The ending in which Simon finds that Jenny and David, who despite being brother and sister, are having sex together I didn’t find all that surprising as I’d pretty much had been expecting it almost from the beginning. What did surprise me is the way David has an immediate meltdown and kills not only Jenny and Sally, but also himself the minute he realizes they’ve been caught, which to me was too quick of a surrender. They’ve supposedly been doing this for years, so why cave so suddenly? Why not simply move away to another place where their secret isn’t known, or try to blackmail Simon in some way not to tell, or even just deny what Simon tells everyone as it would simply be his word against theirs. I thought David was going to make an attempt to run Simon over with his jeep in order to quiet him. There’s a tracking shot earlier in the film where see things from the vehicle’s perspective, which is driven by David, go into a parking lot where Simon is walking and it gets close to hitting him at that point, so I felt that was a foreshadowing, which is something many directors will do, to what was going to happen at the end. There’s a brief set-up, which makes it seem like David is going to hunt Simon down, which could’ve been exciting, but ultimately it fizzles out.

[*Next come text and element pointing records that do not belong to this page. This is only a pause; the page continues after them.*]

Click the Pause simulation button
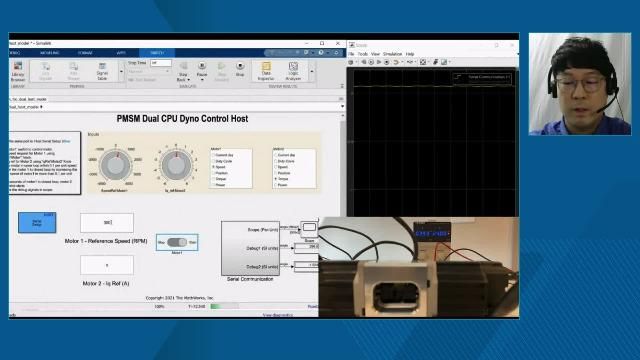The height and width of the screenshot is (360, 640). pyautogui.click(x=202, y=68)
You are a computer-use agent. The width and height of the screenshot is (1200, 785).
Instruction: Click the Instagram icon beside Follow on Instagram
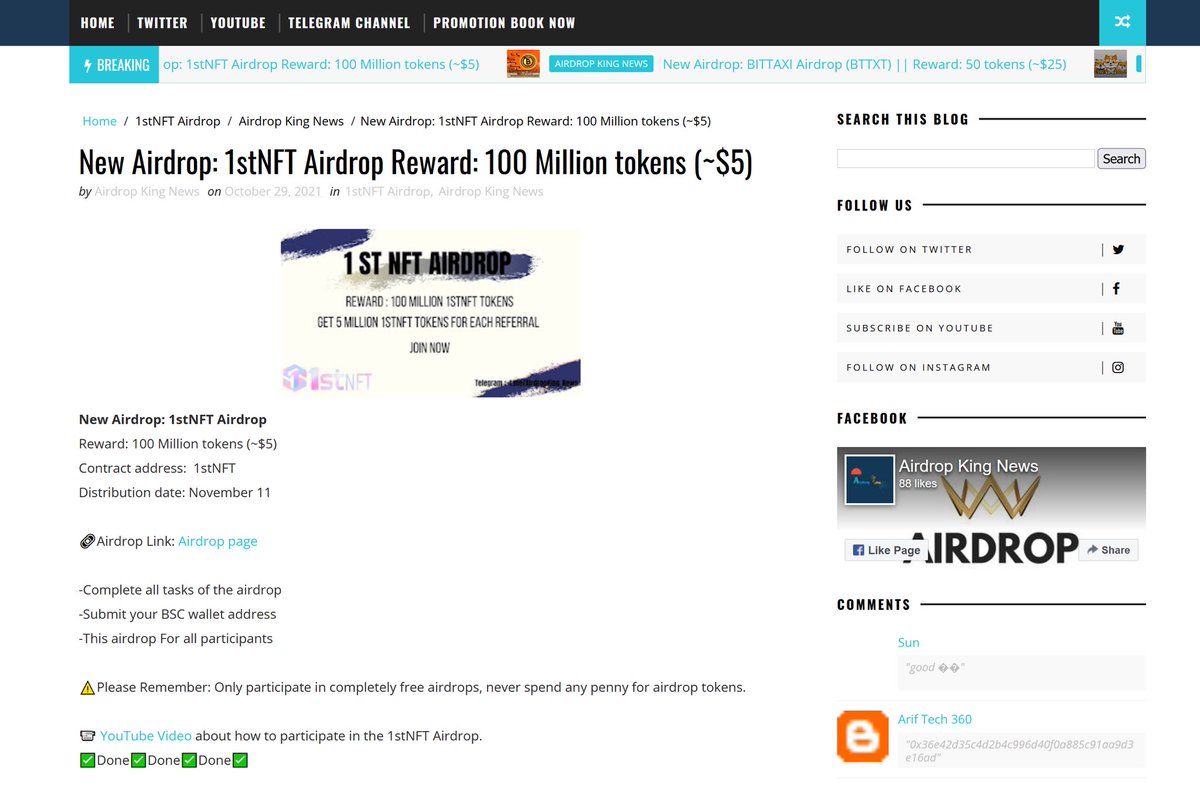pyautogui.click(x=1117, y=367)

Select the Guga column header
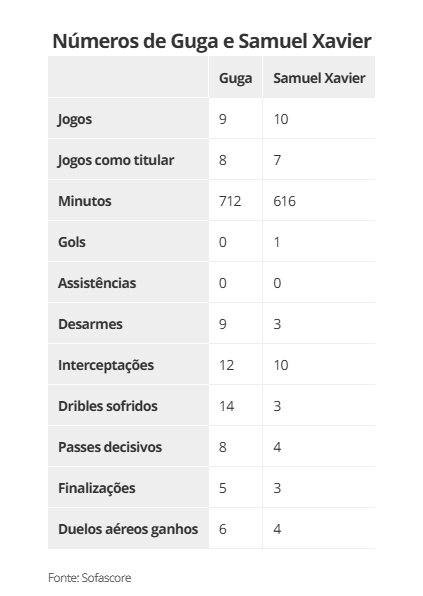point(235,78)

I was also confused why the former teacher suddenly reappears out of nowhere at the very end. I had presumed, like most viewers probably will, that he had been killed when he found out about Jenny’s and David’s relationship, but apparently that wasn’t the case. Yet having him suddenly get throw-in seemed to serve no real purpose.
My Rating: 7 out of 10
Released: September 30, 1977
Runtime: 1 Hour 32 Minutes
Director: Ken Hannam
Studio: Spectrum Films
Available: DVD (Region 0 Import)
Great article. I’m glad I learned about this film. Never heard of it before but I was able to track a very nice copy down on YouTube for free. It would be nearly impossible to find this film to stream on any of the official streaming services available in thjs country.

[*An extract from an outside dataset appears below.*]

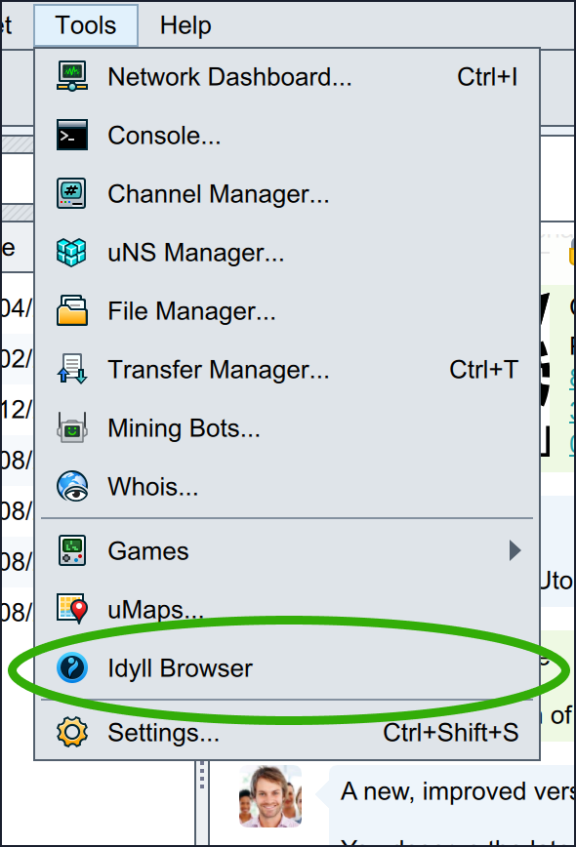Open the Help menu

click(x=185, y=25)

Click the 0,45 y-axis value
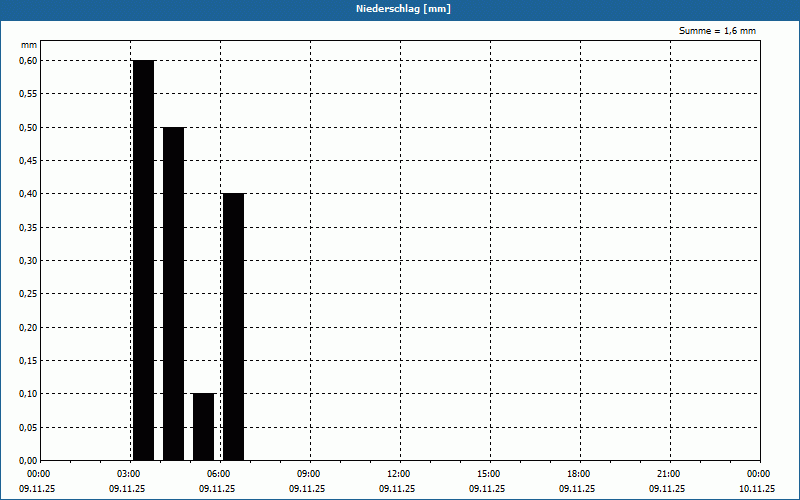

Australian cinema during this period is a personal favorite of mine. It’s so bizarre but also so great. These were smaller budget films that utilized their Australian surroundings very well.
I think, by investigating Flynn’s disappearance, Simon has brought about the tragic downfall of David, Jenny and Sally. It was an unintended consequence of his search for the former teacher. This is his realization at the very end of the film.
I think it was almost like a maritime type curse on the family. Perhaps they were damned to stay on the island and shine the light for the sailors. Like something out of Greek or Roman mythology.
Not literally obviously. That is probably stretching it; it’s just my theory. Their tradition had to be protected and upheld. It was their curse. Their punishment.
I very recently watched The Night Digger. Fantastic film I was completely unaware of until a few months ago. It had a very similar feel. Motivations and intentions are never completely made clear. This makes both films even more haunting.
Both also have great creepy scores.
Psychological drama and psychological horror is my favorite. Australia cranked out some real classics in the 1970’s. It’s interesting this film was written for Peter Weir. That makes total sense but this director was very capable, as well.